## Task details:
Can you duplicate each of these rows word for word?

── Input data

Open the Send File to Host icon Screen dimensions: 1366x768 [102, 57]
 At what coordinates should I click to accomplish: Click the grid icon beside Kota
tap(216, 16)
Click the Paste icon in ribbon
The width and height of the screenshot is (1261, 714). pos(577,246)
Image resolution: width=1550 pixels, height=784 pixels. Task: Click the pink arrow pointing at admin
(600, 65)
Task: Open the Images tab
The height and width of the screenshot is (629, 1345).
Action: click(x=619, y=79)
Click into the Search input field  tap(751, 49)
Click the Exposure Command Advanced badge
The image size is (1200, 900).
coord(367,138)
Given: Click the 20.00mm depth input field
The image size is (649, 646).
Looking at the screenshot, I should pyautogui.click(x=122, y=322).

────

## Completed exercise:
Open the Send File to Host icon Screen dimensions: 1366x768 [102, 57]
 At what coordinates should I click to accomplish: Click the grid icon beside Kota
tap(216, 16)
Click the Paste icon in ribbon
The width and height of the screenshot is (1261, 714). pos(577,246)
Image resolution: width=1550 pixels, height=784 pixels. Task: Click the pink arrow pointing at admin
(600, 65)
Task: Open the Images tab
The height and width of the screenshot is (629, 1345).
Action: click(x=619, y=79)
Click into the Search input field  tap(751, 49)
Click the Exposure Command Advanced badge
The image size is (1200, 900).
coord(367,138)
Given: Click the 20.00mm depth input field
The image size is (649, 646).
Looking at the screenshot, I should pyautogui.click(x=122, y=322).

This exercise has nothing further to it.